Aggiornamento: 28 apr 2021

Sul "Corriere della Sera" del 20 giugno 2019, la posizione del portavoce di «Trasparenza e merito. L’Università che vogliamo», Giambattista Scirè (ricercatore universitario) dopo l’editoriale "La nostra Università ha bisogno di aiuto" di Walter Lapini sul Corriere di qualche giorno fa.


Università e merito, non torniamo allo Statuto


Caro Direttore, giorni fa il Prof. Lapini ha scritto un interessante articolo dal titolo «La nostra università ha bisogno di aiuto» nel quale, rimpiangendo i concorsi di vecchio stampo, anch’essi totalmente predeterminati, ricordava che con l’attuale metodo di reclutamento, dopo la legge Gelmini, un candidato sgradito al dipartimento e al sistema non ha chance anche se è un vero studioso perché le commissioni «on demand» sono decise in modo tale che vinca sempre chi deve vincere. In sostanza il prof. Lapini ha ammesso che i concorsi pubblici nell’università italiana sono tutti una farsa.

Bene, fa piacere che alcuni docenti ordinari inizino a dirlo perché è quello che sosteniamo noi di «Trasparenza e merito. L’Università che vogliamo» da quando siamo nati, mentre tutti ci davano dei matti. Il fatto è che la nostra associazione, che ormai ha raggiunto quasi i 400 iscritti tra ricercatori e docenti (precari e strutturati) e i 2400 sostenitori in tutta Italia, sostiene queste cose non sulla base delle sensazioni o delle voci di corridoio ai concorsi, ma sulla base di cifre e dati fattuali: abbiamo fatto circa 220 comunicati, abbiamo ricevuto 250 segnalazioni, più della metà delle quali si sono trasformate in ricorsi alla giustizia amministrativa o in denunce penali, abbiamo ricevuto centinaia di «pec» con i bandi cosiddetti «profilati, sartoriali o fotografia» (bandi che, come hanno stabilito le recenti sentenze, sono illegali perché non conformi agli articolati della legge Gelmini) e i nomi dei candidati predestinati a vincere che, guarda un po’, nel 99% dei casi si sono rivelati esatti.

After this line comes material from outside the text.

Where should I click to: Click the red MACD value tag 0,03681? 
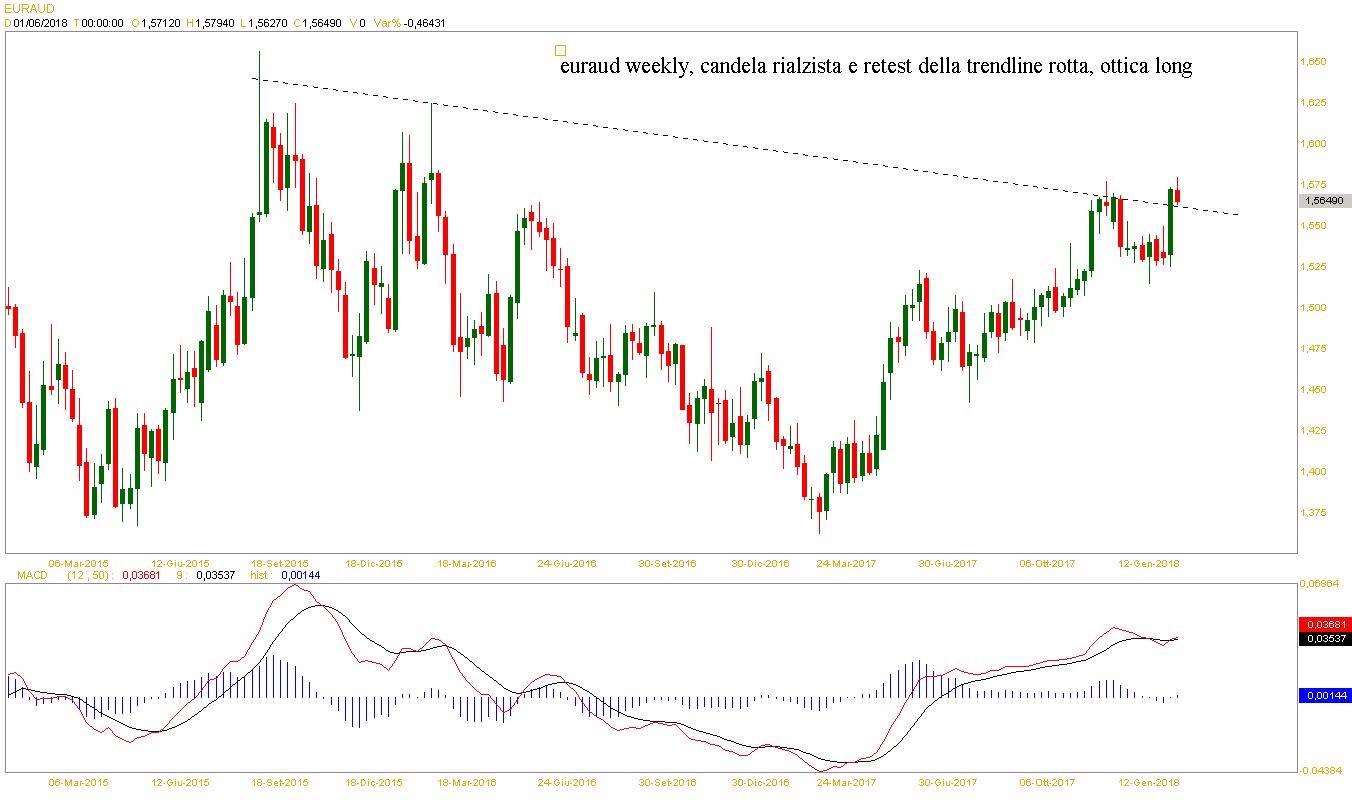click(x=1325, y=624)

Le sentenze che abbiamo suscitato hanno creato dei precedenti giuridici devastanti su molteplici aspetti di irregolarità in più fasi e livelli delle procedure concorsuali. Il sistema universitario italiano, per andare oltre le pur giuste osservazioni del prof. Lapini, è sicuramente un sistema familistico, nepotistico e clientelare, molto spesso fortemente corrotto e in alcuni casi estremi agisce con metodi e modalità mafiose (ritorsioni, minacce, omertà). Stiamo parlando infatti di casi con reati pesanti ai concorsi: «conflitto di interesse», «abuso di ufficio», «falso ideologico», «concussione», e in alcune situazioni è stata allertata la Corte dei conti per ingenti danni erariali.

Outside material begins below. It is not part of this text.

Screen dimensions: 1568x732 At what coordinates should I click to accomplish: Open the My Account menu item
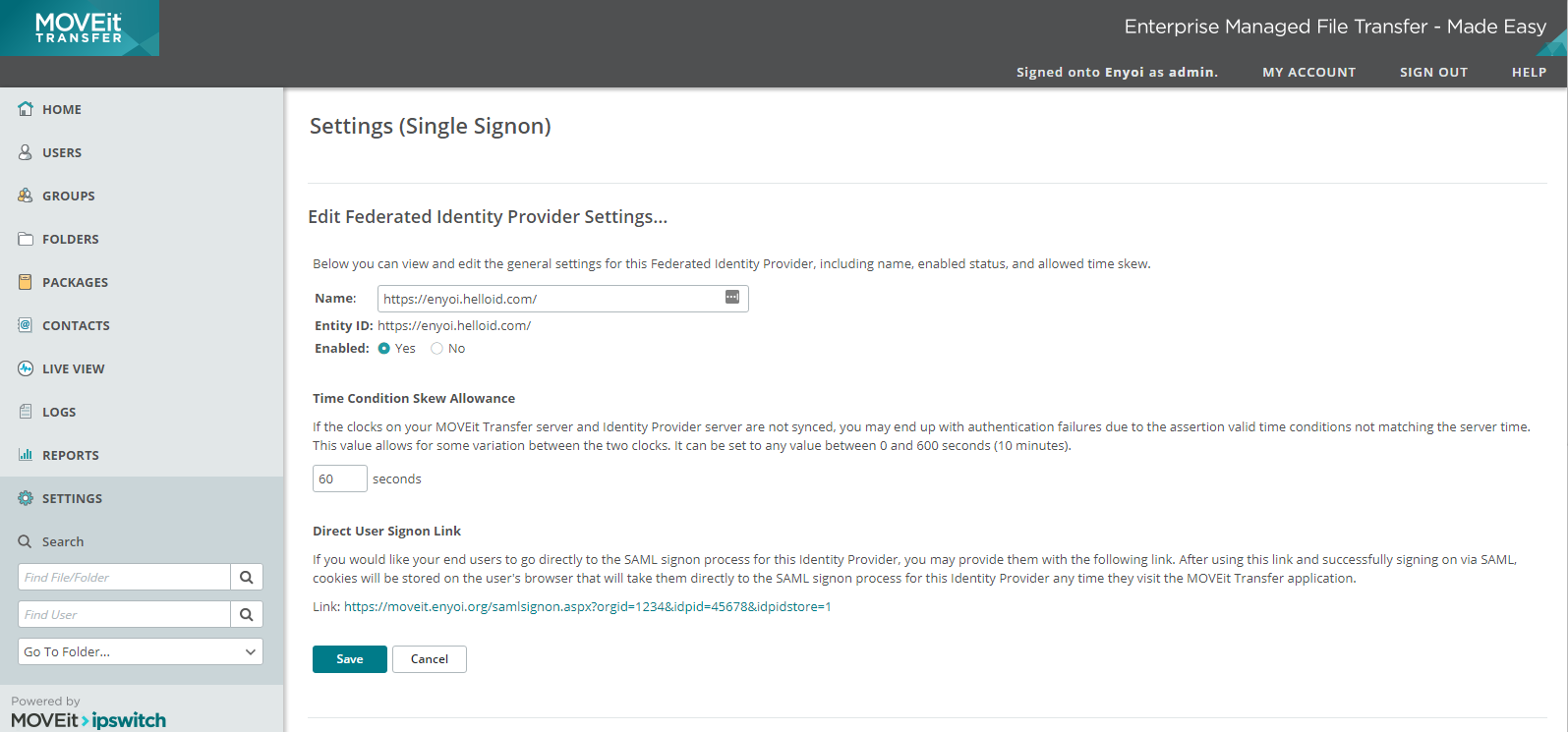tap(1308, 72)
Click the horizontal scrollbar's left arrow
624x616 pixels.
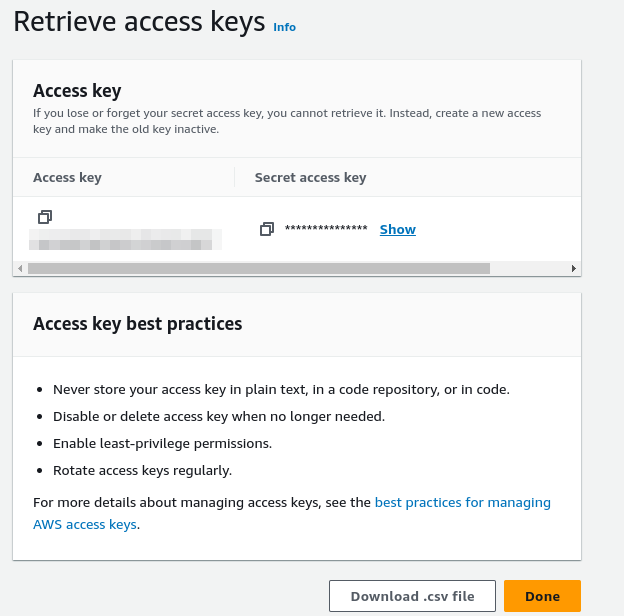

Chi può interferire all’interno del santuario del sapere per eccellenza ovvero gli atenei? Nessuno, a quanto pare. Dal Medioevo ad oggi le università godono, sostanzialmente, di una autonomia pressoché totale, che è stata se possibile ancor più aumentata a partire dal 2010. Prima di questo spartiacque - lo vorrei ricordare al prof. Lapini, i concorsi erano ugualmente irregolari perché predeterminati ma per i candidati esclusi ingiustamente non c’erano neppure gli estremi e gli elementi per poter ricorrere al Tar e al Consiglio di Stato, essendo prevista una prova scritta e orale totalmente a giudizio discrezionale (leggi: arbitrio assoluto) delle commissioni e non una valutazione esclusivamente su titoli e pubblicazioni (dati fattuali e oggettivi).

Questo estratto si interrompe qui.